▸ WHAT IS BEING ASKED: Please rename "star rating" to "review stars" in the items from the line with "Open the purchase" up to and including the line with "click(739, 966)", and give those lines again with nothing else changed.

═════ THE RECORDS

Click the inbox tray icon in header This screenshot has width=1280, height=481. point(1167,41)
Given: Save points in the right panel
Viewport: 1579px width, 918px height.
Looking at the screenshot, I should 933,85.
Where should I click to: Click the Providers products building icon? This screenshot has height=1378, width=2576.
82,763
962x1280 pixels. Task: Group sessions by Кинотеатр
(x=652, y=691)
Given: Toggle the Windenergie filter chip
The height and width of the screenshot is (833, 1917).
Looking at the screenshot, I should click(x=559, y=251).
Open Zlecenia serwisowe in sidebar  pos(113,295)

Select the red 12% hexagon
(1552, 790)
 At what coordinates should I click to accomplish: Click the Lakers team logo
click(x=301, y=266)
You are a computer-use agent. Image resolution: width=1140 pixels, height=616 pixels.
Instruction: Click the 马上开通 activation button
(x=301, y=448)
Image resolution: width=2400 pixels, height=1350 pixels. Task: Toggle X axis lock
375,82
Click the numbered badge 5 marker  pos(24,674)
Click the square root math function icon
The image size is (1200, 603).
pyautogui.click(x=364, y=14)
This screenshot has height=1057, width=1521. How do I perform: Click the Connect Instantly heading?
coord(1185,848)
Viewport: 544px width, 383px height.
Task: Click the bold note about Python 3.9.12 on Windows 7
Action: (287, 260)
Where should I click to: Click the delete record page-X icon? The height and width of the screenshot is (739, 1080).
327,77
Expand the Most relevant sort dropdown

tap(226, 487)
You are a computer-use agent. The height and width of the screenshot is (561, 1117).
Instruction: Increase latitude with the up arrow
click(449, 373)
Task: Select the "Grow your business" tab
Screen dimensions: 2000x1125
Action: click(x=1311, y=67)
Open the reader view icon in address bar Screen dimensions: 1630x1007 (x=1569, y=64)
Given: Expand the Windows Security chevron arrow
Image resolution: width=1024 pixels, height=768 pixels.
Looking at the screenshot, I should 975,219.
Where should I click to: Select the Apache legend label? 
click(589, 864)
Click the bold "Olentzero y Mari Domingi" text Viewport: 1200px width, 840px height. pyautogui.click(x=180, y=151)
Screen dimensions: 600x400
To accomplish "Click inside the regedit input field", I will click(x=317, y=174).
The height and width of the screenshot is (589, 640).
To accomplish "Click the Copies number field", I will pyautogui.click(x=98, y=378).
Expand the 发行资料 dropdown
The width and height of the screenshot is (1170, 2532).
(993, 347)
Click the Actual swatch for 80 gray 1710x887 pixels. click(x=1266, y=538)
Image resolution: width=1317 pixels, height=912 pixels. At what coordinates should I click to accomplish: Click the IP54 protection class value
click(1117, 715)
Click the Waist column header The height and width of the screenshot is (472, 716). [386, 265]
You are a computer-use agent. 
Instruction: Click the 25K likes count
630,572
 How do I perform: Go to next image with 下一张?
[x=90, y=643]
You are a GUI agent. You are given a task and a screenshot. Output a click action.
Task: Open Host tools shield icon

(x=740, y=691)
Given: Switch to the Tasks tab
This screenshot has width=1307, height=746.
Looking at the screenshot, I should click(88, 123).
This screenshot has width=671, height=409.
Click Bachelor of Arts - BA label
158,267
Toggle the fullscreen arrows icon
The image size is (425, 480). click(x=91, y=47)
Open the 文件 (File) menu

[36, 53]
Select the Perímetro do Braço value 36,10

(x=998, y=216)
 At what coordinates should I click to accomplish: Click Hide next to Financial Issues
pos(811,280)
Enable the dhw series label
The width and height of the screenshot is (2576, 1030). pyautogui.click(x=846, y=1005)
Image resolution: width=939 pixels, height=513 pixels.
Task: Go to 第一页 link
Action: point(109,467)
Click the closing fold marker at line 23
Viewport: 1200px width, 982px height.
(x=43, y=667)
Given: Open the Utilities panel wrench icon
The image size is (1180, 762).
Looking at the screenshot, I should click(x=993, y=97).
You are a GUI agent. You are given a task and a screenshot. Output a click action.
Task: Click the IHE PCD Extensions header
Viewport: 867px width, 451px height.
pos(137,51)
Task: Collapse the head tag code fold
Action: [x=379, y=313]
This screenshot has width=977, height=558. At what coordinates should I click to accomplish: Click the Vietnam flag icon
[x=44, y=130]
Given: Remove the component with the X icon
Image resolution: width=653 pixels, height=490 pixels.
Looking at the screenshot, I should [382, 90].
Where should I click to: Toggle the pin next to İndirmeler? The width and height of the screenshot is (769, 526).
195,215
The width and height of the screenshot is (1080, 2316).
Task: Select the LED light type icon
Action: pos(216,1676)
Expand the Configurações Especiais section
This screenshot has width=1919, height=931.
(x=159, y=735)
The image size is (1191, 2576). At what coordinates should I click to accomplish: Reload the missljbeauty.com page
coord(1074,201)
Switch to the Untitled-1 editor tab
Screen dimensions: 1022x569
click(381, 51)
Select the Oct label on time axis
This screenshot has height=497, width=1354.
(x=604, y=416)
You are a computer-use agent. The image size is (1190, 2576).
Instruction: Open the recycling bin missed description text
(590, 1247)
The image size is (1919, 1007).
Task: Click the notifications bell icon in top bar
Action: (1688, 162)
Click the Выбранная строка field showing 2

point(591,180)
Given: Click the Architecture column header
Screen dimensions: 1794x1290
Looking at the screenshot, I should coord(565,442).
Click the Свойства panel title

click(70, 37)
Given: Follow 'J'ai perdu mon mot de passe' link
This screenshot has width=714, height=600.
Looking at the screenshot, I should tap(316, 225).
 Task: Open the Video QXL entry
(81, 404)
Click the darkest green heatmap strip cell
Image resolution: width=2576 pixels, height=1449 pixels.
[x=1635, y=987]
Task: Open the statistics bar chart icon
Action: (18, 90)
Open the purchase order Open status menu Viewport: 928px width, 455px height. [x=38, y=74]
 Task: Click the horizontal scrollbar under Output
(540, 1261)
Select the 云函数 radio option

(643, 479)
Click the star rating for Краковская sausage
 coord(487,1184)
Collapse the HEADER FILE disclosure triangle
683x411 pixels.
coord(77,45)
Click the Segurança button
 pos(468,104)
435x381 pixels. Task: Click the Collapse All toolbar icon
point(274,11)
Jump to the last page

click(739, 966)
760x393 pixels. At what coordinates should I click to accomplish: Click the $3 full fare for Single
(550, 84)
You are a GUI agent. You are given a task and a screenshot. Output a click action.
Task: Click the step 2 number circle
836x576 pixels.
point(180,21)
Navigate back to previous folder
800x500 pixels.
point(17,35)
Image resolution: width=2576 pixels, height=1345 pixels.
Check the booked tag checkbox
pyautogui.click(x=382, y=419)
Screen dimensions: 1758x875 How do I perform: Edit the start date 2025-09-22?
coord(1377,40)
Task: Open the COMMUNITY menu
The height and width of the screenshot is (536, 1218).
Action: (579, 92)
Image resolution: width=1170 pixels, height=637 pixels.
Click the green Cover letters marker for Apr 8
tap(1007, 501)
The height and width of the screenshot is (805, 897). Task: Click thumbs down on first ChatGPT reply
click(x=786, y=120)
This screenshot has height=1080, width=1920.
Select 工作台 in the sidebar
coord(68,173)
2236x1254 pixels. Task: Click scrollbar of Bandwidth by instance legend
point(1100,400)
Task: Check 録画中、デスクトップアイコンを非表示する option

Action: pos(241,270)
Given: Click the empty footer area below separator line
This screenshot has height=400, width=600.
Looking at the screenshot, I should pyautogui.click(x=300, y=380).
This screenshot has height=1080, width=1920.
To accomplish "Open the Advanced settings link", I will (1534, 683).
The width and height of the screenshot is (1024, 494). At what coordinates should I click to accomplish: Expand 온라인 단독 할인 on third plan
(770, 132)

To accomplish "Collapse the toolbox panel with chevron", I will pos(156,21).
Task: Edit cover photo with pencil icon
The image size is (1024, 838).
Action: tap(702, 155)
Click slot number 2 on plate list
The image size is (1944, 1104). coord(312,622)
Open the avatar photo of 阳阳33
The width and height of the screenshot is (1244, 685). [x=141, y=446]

══════════

▸ FULL OUTPUT:
Open the purchase order Open status menu Viewport: 928px width, 455px height. [x=38, y=74]
 Task: Click the horizontal scrollbar under Output
(540, 1261)
Select the 云函数 radio option

(643, 479)
Click the review stars for Краковская sausage
 coord(487,1184)
Collapse the HEADER FILE disclosure triangle
683x411 pixels.
coord(77,45)
Click the Segurança button
 pos(468,104)
435x381 pixels. Task: Click the Collapse All toolbar icon
point(274,11)
Jump to the last page

click(739, 966)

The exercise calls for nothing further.